Given exercise A> In the records, switch "Invoiced" to "Billed" in the part that opens with the line containing "Image resolution: width=1034" and closes with the line containing "pyautogui.click(x=962, y=99)", and give only those lines back with nothing else altered.

-- Source extract start --

WASHINGTON >> President Donald Trump may not have obstructed justice, but it wasn’t for lack of trying.

Robert Mueller’s 448-page report takes the American public inside the room with Trump as he expressed fear that the special counsel would end his presidency and made several attempts to get the people around him to curtail the probe into his campaign and Russian interference in the 2016 presidential election.

Ultimately, Mueller found Trump’s inner circle saved him from himself. They refused to carry out orders that could have crossed the line into obstructing justice.

Some key takeaways from the report:

>> Trump tried to influence the Russia probe:

Mueller details several occasions.

Some occurred in public. Others behind closed doors. Trump ordered his White House counsel to try to have Mueller removed. He directed his former campaign manager to deliver a message to then-Attorney General Jeff Sessions to make a public statement calling the investigation “very unfair.” He also wanted Sessions to announce that Trump had done “nothing wrong” and to say that the investigation’s scope had been limited.

But people around Trump either refused or quietly allowed the matters to drop.

“The president’s efforts to influence the investigation were mostly unsuccessful, but that is largely because the persons who surrounded the president declined to carry out orders or accede to his requests,” the special counsel wrote.

>> No collusion, but no exoneration:

Attorney General William Barr was generally right weeks ago when he released Mueller’s key findings.

The special counsel did not find a criminal conspiracy between the Trump campaign and the Russian government to interfere in the 2016 presidential election. He did not recommend charging any Trump associates as agents of the Russian government or with campaign finance violations.

But on the question of obstruction, Mueller said there was evidence on both sides of the question. He said some of Trump’s actions related to potential “garden variety” obstruction.

“If we had confidence after a thorough investigation of the facts that the president clearly did not commit obstruction of justice, we would so state. Based on the facts and the applicable legal standards, we are unable to reach that judgment,” Mueller wrote.

>> Is the report good or bad for Trump?

It depends on who you ask.

Trump’s legal team claimed “complete vindication” by the report, and Barr emphasized at his news conference that there was no evidence of collusion.

Trump even tweeted out a Game of Thrones-themed meme, saying “For the haters and the radical left Democrats — Game Over.”

But the report describes in detail a president driven to interfere in the probe out of fear that it would “call into question the legitimacy of his election” and his own uncertainty that his family or associates may have violated the law.

-- Source extract end --
-- Listing start --

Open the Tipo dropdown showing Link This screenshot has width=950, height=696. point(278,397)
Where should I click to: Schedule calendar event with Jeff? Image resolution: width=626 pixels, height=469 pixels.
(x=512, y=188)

-- Listing end --
-- Listing start --

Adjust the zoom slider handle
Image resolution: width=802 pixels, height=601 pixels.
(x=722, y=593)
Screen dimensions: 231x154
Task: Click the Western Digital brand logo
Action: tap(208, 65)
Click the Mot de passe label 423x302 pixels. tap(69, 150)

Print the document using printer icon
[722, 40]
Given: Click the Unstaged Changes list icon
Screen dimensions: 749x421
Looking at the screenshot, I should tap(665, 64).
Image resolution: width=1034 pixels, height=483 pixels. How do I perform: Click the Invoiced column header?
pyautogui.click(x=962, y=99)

-- Listing end --
-- Listing start --

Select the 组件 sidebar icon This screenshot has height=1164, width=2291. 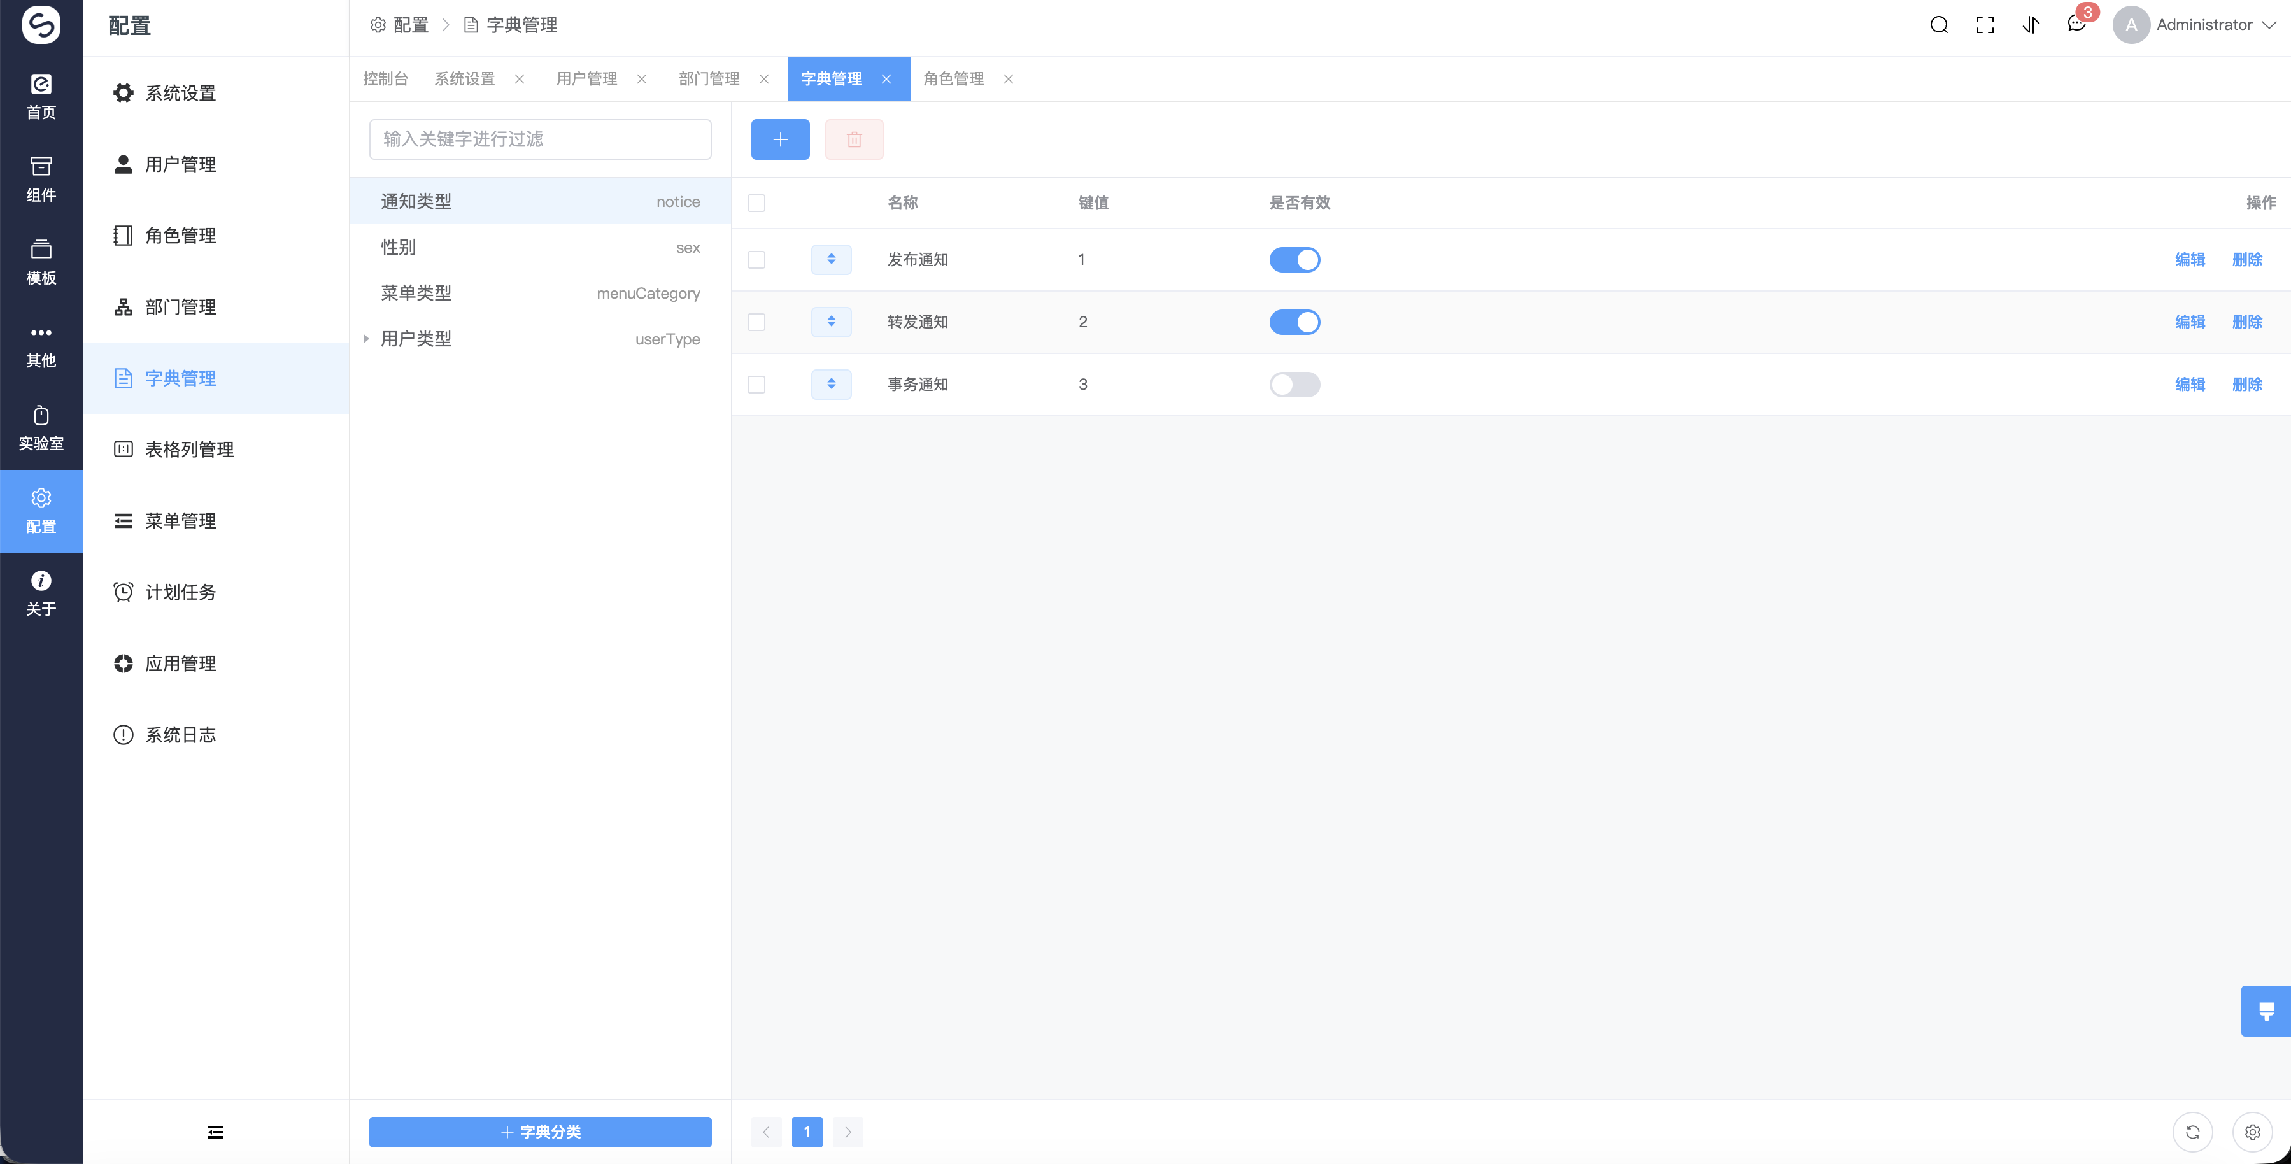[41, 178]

-- Listing end --

Given exercise B> Proceed with the article on the Mueller report's takeaways, starting right after its last sentence.

Expected answer A>
Image resolution: width=1034 pixels, height=483 pixels. How do I perform: Click the Billed column header?
pyautogui.click(x=962, y=99)

Expected answer B>
Mueller wrote that on multiple occasions Trump did things that were “capable of exerting undue influence over law enforcement investigations.” Some of that was in private, one-on-one encounters that witnesses relayed to the special counsel.

But the president’s public acts also raised questions that they could have led witnesses to feel intimidated or alter their testimony, moves that Mueller said were equally threatening to the “justice system’s integrity.”

>> Ignorance of the law was a defense:

That was the case for Donald Trump Jr. and a Trump Tower meeting with a Russian lawyer.

In June 2016, Trump Jr. agreed to take the meeting despite it being described in emails as part of a Russian government effort to help his father. Trump Jr. was looking for dirt that could be used against Democratic presidential candidate Hillary Clinton.

The meeting raised questions about whether Trump Jr. and others violated the federal ban on foreign contributions to American political campaigns.

But Mueller, who interviewed many of the participants in the meeting, said he didn’t find that he could bring a case.

The special counsel wrote that it was unlikely the government could prove that Trump, Jr. and others in the meeting “had general knowledge that their conduct was unlawful.”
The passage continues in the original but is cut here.